The right-leaning think tank the IEA said hiking the minimum wage could make young people more expensive to hire, adding it “could raise youth unemployment to levels comparable with those in continental Europe”. 

Nationalisation

What Labour is proposing: Bringing back rail, mail, water and energy into public ownership and delivering full-fibre broadband, via a publicly owned company, free to everyone. 

What the experts say: Labour said the programme would be “fiscally neutral” by international accounting standards when bonds are exchanged for company shares – but not everyone agrees. 

Water UK chief executive Michael Roberts said: “It’s incredible that Labour haven’t even bothered to set out a price for nationalisation. You can’t take over a major industry for free – one way or another, taxpayers and pensioners will have to fund the eye-watering, multi-billion pound cost.” 

Crime 

What Labour is proposing: Recruiting 22,000 more police officers, restoring legal advice aid, compensation for victims of the contaminated blood scandal, and protections for victims of so-called revenge porn. 

A national refuge fund to financially support rape crisis centres and a commissioner for violence against women and girls would be created, and the Domestic Abuse Bill will be reintroduced.

The cross-examination of domestic violence victims by their abusers will be outlawed.

Labour would also review the role and remit of the National Cyber Security Centre and the National Crime Agency.

What the experts say: Labour is planing to recruit 2,000 more additional police officers than Boris Johnson is proposing as it stands. 

The proposals to further support and protect women against violence were called for by numerous women’s charities. 

How Will It All Be Paid For? 

Taxes 

What Labour says: Pledges on day-to-day public sector spending, according to the party’s own figures, are estimated to cost up to £83bn. 

So, how will this be paid for? According to shadow chancellor John McDonnell’s “grey book”, that investment will come from tax hikes on the wealthy and big businesses.

Additional income tax paid by those earning more than £80,000 and a hit on those classified as “super-rich” – earners taking home more than £125,000 – would rake in £5.4bn and corporation tax changes, upping it from 19% to 26%, would raise almost £24bn.

Other incentives, such as reversing Tory tax cuts, hammering down on tax evasion, and imposing VAT on private schools, would bring that pot up to the required £83bn, according to Labour. 

The party is also proposing the £11bn windfall tax on oil companies. 

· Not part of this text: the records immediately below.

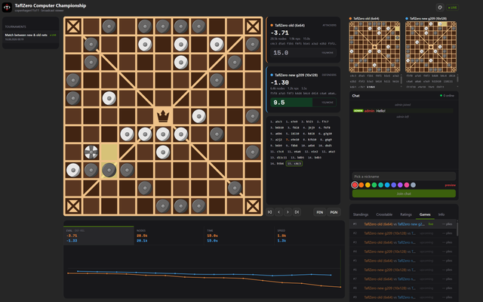Jump to the last move of the game
The image size is (483, 302).
(297, 212)
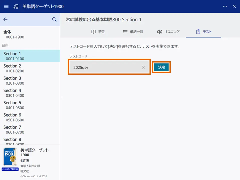This screenshot has height=180, width=240.
Task: Click the speaker icon on the リスニング tab
Action: 159,32
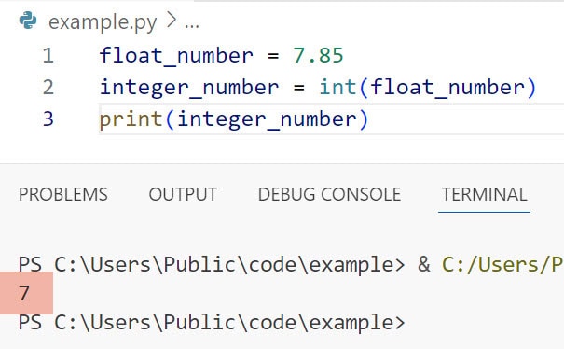Switch to the OUTPUT tab
564x349 pixels.
(x=183, y=194)
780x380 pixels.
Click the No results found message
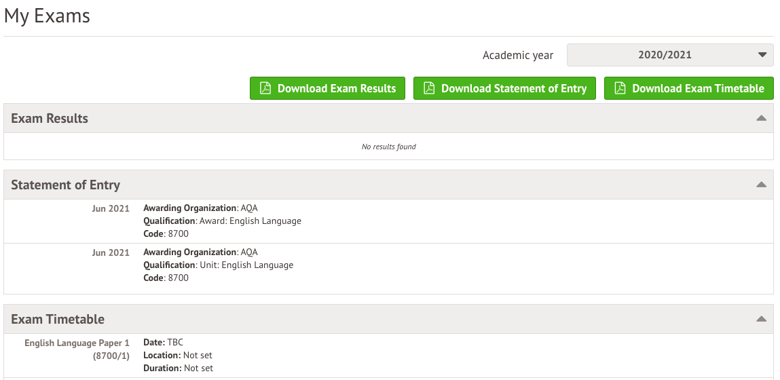388,147
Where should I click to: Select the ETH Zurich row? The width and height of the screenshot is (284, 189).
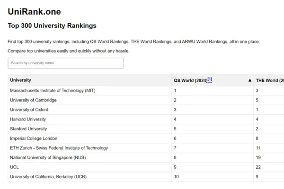coord(59,148)
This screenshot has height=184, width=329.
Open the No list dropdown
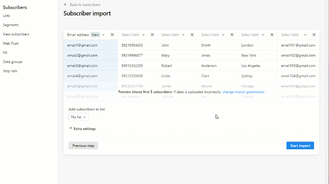(79, 117)
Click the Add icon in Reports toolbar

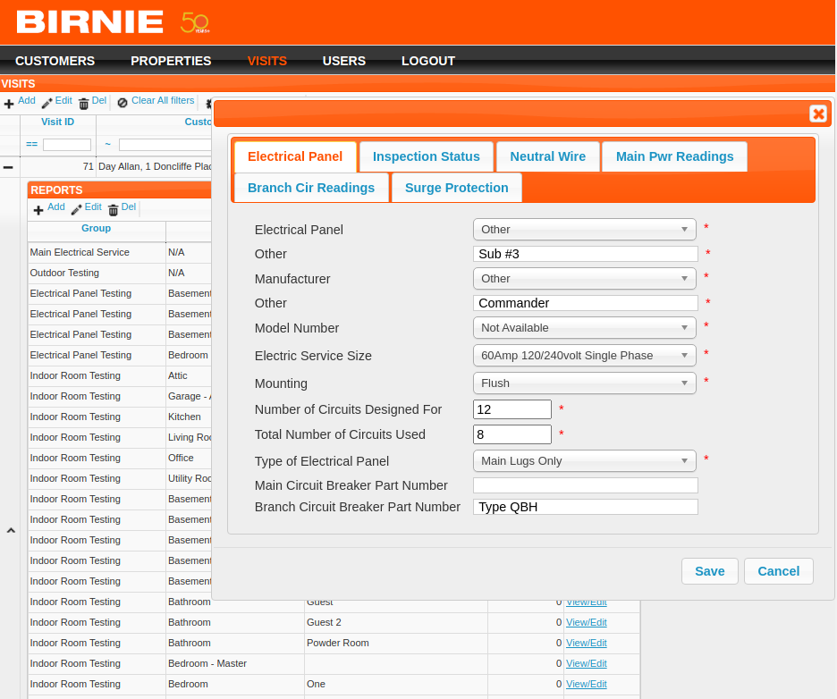38,210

What the experts say: Paul Johnson, director of the IFS, said it was “quite doubtful” Labour would be able to raise around £80bn from tax rises.

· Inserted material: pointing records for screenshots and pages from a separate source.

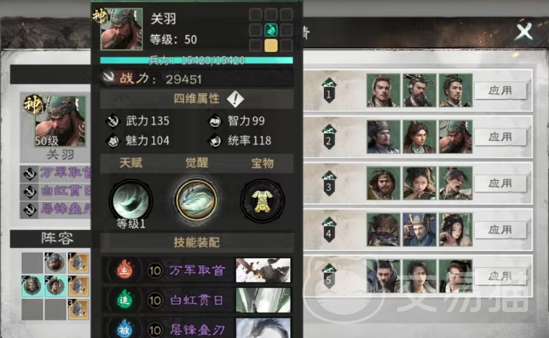Click the formation number 3 badge icon
This screenshot has width=549, height=338.
(x=328, y=183)
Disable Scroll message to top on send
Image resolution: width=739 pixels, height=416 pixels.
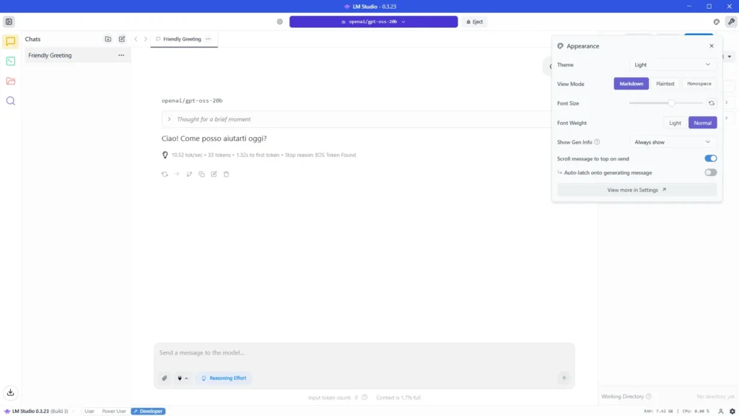(710, 158)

He told Sky News: “Whether you can get this amount of money, either from businesses or from rich individuals, or from the other changes they’ve got, I think is quite doubtful.”

He said the numbers produced by Labour on how much it could squeeze out of higher earners were “optimistic but not absurdly optimistic”.

“Even if it gets you more money, that can be at the cost of people moving abroad or doing other things to reduce their tax payments,” he warned.

Borrowing

What Labour says: It proposes a “green transformation fund”, worth £250bn, to pay for its green “revolution”, much of which would be focused on transport and housing upgrades.  

A £150bn social transformation fund would pay towards upgrades for schools and hospitals. Half of the pot – £75bn – would pay for the proposed housebuilding boom.

The manifesto does not say how much bringing rail, mail and utilities into public ownership would cost, but it has previously said that acquiring BT Openreach, which is rolling out high-speed broadband across the UK, would cost £20bn.

McDonnell’s case for borrowing such large funds is that “future generations would never forgive” a failure to tackle the housing and climate crises. He also underlines that interest rates for borrowing are at an all-time low.

What the experts say: Critics point to a similar public borrowing scheme in Italy which caused bond rates to increase above accepted EU rates.

The IFS said McDonnell’s spending plans would bring the state’s financial outlay to a “level unprecedented since the very different era of the 1970s”.